In this case, we have 5 run-stop events of the total 50 events that have occurred. So \(P_c = 45/50\), i.e., \(P_c = 0.9\). Hence, \(m = 7\). With the proper value of \(m\), we need to determine the codes for the seven remainder values of 0, 1, 2, 3, 4, 5 and 6. It turns out that, were there 8 remainder values, each would be of 3 bits (000, 001, 010, 011, 100, 101, 110 and 111). With seven values, it means that the first value can be of only two bits: 00 (the union of 000 and 001).
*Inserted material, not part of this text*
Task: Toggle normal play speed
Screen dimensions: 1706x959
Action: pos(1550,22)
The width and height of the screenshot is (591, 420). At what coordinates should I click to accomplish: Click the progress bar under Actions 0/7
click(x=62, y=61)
So the next six values are 010 through 111.

The encoding of runs 7, 13, 8, 6, 11 proceeds as follows. 7: 1000, 13: 10111, 8: 10010, 6: 0111, 11: 10101.

Concatenating the individual runs onto a single code string, we have

10001011110010011110101

which is 23 coded bits instead of 50 uncoded bits.

Decoding

Parse off the leading 1s (which may be none) up to and including the first delimiting 0 that ends the unary code used for “divider”.
Set the “divider” equal to the number of leading 1s.
The value of “remainder” can be determined by traversing the “tree” until you reach the leaf. (Huffman tree of \(m\) equi-probable symbols.)
Once “divider” and “remainder” are calculated from the code string, the number of runs of the zeros can be determined as (“divider” \(\times\) \(m\)) + “remainder”, and this code string is followed by “1”, the stop symbol.

References

[1] P. G. Howard and J. S. Vitter, “Fast and Efficient Lossless Image Compression,” Proc. Data Compression Conference, pp. 351-360, Mar. 1993.

[2] M. J. Weinberger, G. Seroussi, and G. Sapiro, “LOCO-I: A Low Complexity, Context-Based, Lossless Image Compression Algorithm,” Proc. of the Int. Data Compression Conference, pp. 140-149, March 1996.

[3] Glen G. Langdon, Jr., “Data Compression,” CE108. W99, Department of Computer Engineering, University of California at Santa Cruz. http://www.cse.ucsc.edu/classes/cmpe263/Winter01/

Bibliography

[1] E. M. Gabidulin, P. Z. Fan and M. Darnell, “Autocorrelation of Golomb sequences,” IEE Proc. Comm., Vol. 142, No. 5, October 1995.

[2] Robert F. Rice, “Lossless Coding Standards for Space Data Systems,” Jet Propulsion Laboratory Technical Report, California Institute of Technology, Pasadena, California.